- WORK ITEM -
Could you restate word for word only the lines below from the one holding "Where should I click to: Uncheck" to the one holding "Given: Click the Select Source step circle", inclusive, and leave out the pictures?

- DATA FOR REVIEW -
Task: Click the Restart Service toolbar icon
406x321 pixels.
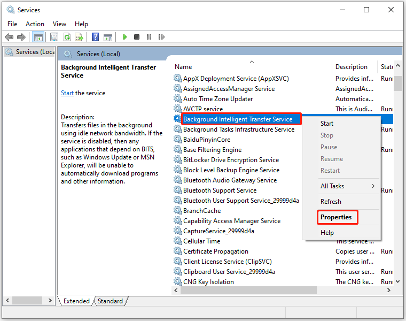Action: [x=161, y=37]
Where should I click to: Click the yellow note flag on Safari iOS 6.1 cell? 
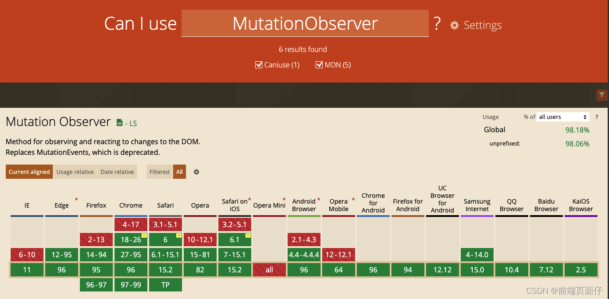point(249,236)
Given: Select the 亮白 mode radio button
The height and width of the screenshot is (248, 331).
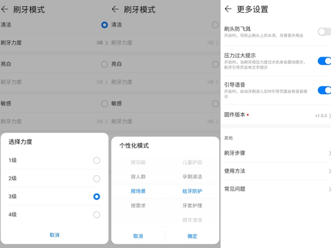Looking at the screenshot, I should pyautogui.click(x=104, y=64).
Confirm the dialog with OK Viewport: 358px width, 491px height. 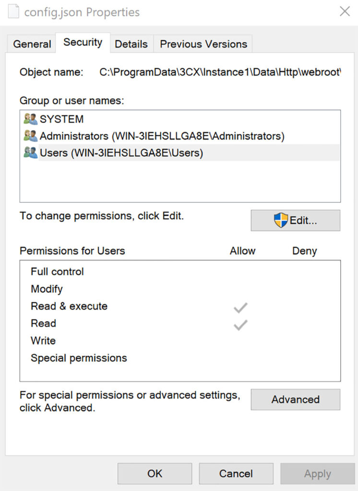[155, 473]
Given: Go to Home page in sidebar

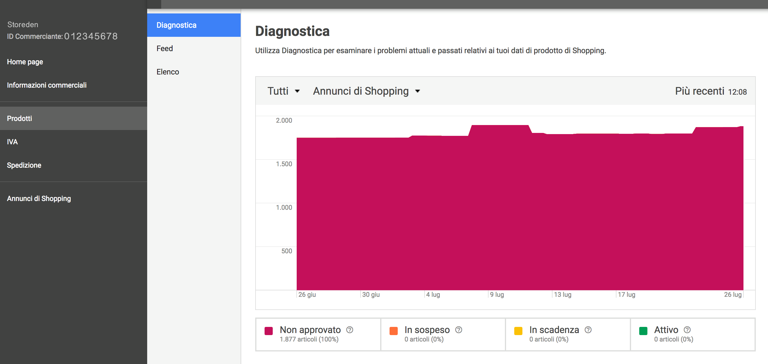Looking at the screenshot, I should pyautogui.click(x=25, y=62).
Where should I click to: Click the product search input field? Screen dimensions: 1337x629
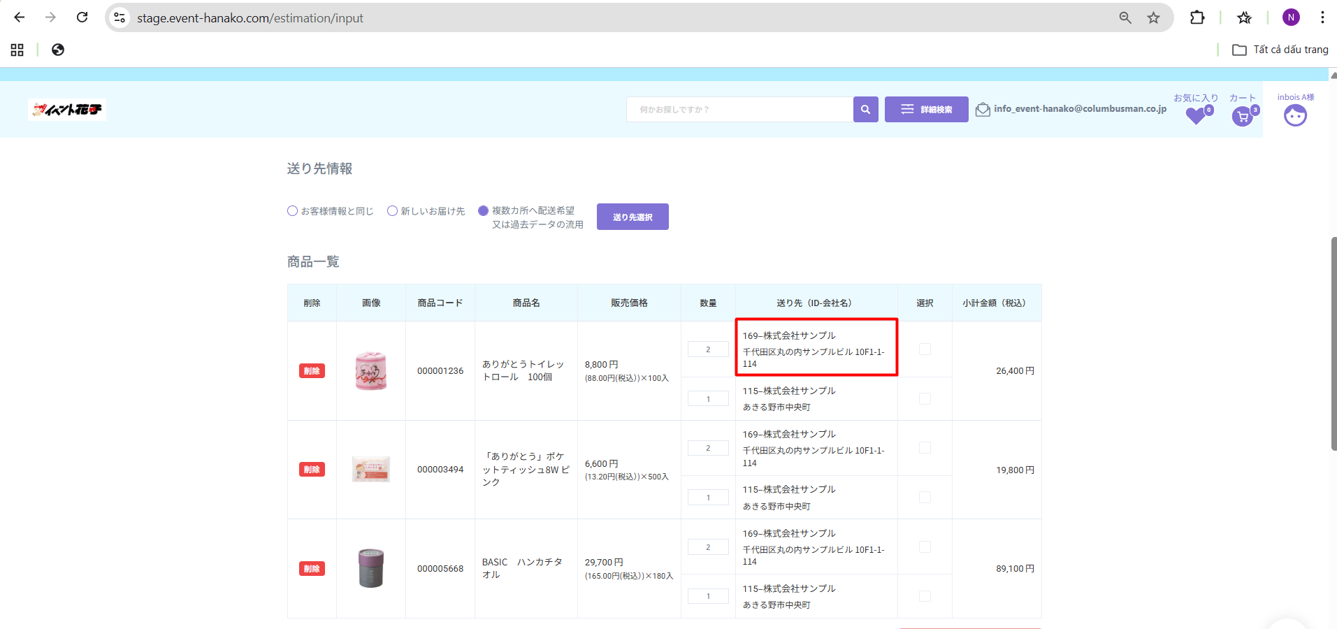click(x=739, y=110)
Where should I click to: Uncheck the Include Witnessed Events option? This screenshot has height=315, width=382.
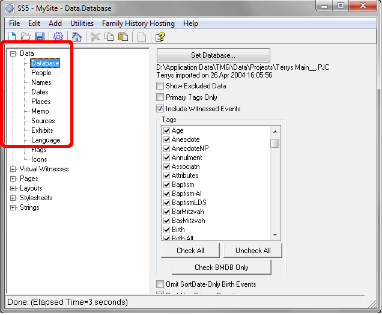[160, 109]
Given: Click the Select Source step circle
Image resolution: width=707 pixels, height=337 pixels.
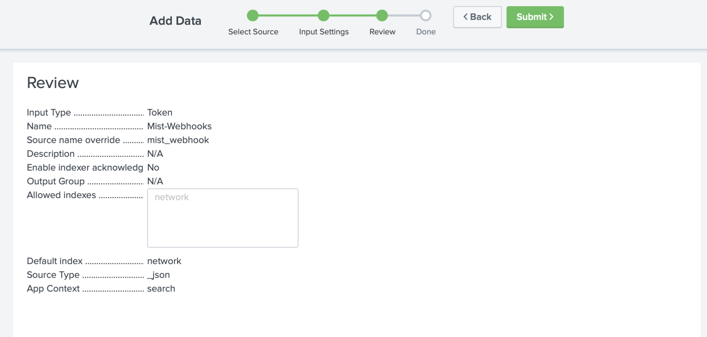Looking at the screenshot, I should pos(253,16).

--

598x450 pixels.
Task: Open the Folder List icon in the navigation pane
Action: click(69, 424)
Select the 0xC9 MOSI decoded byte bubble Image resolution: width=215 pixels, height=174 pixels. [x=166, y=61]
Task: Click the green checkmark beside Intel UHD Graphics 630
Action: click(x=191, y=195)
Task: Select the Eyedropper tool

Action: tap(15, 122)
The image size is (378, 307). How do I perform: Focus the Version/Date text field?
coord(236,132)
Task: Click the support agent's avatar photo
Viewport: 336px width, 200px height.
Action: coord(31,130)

...

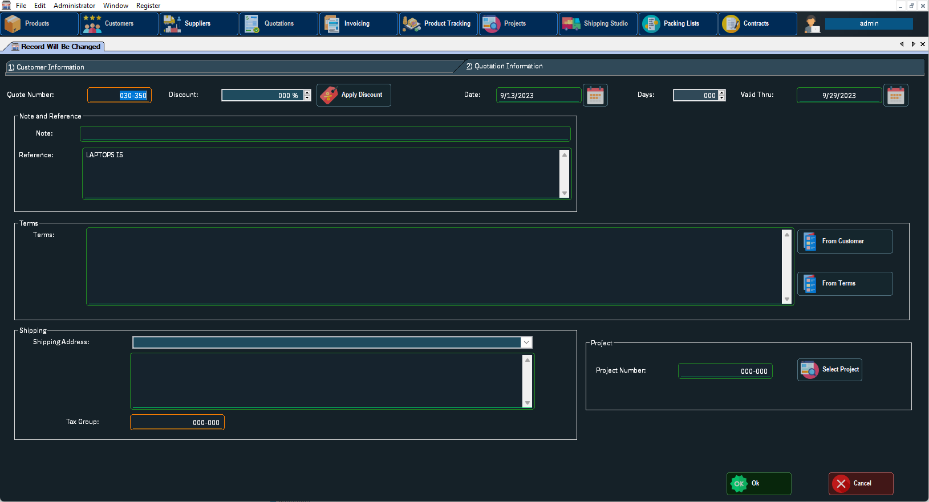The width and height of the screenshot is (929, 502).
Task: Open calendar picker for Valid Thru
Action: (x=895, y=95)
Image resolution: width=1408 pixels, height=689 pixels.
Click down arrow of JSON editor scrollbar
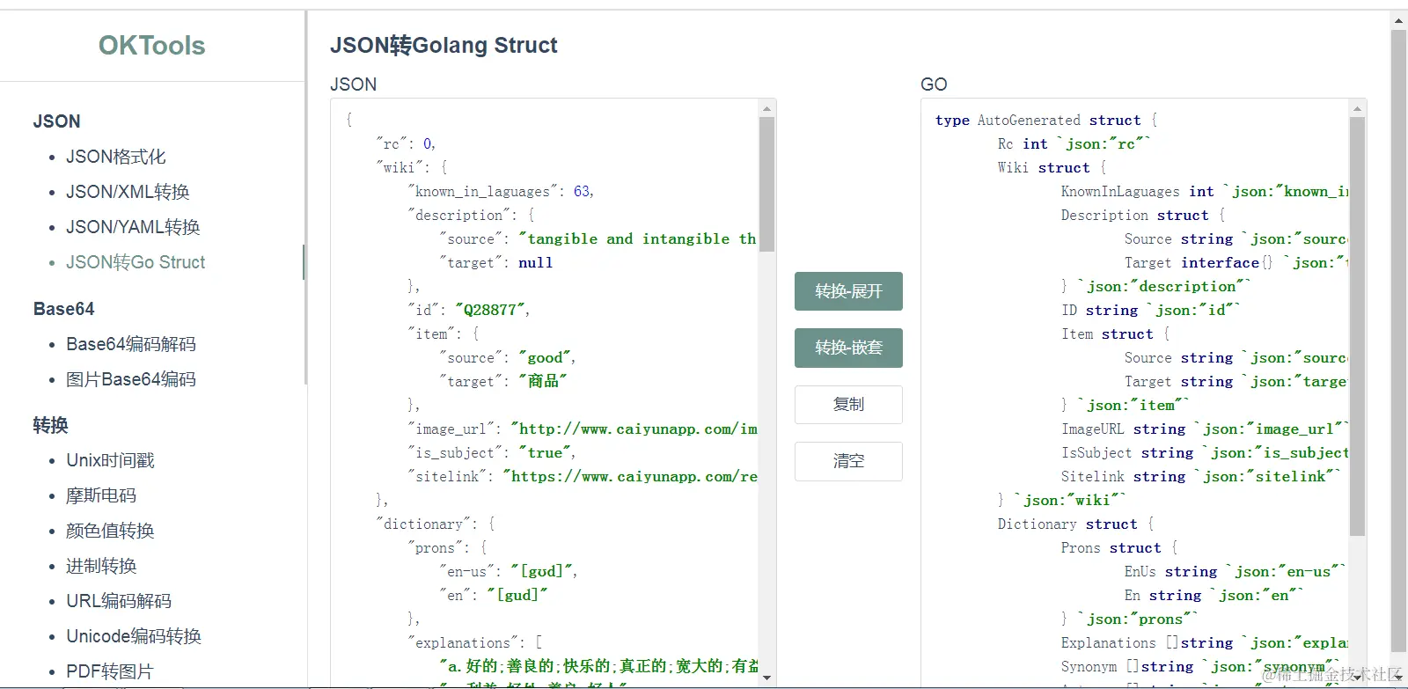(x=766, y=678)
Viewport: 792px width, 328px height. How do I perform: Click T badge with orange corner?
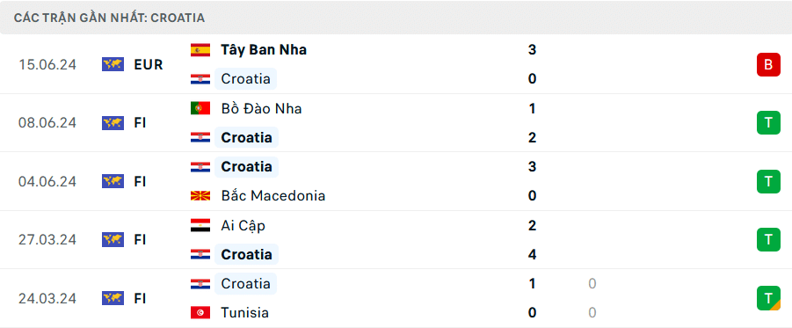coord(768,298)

- TASK SOLUTION -
Where should I click to: Uncheck the Include Witnessed Events option? This screenshot has height=315, width=382.
[160, 109]
Given: Click the Select Source step circle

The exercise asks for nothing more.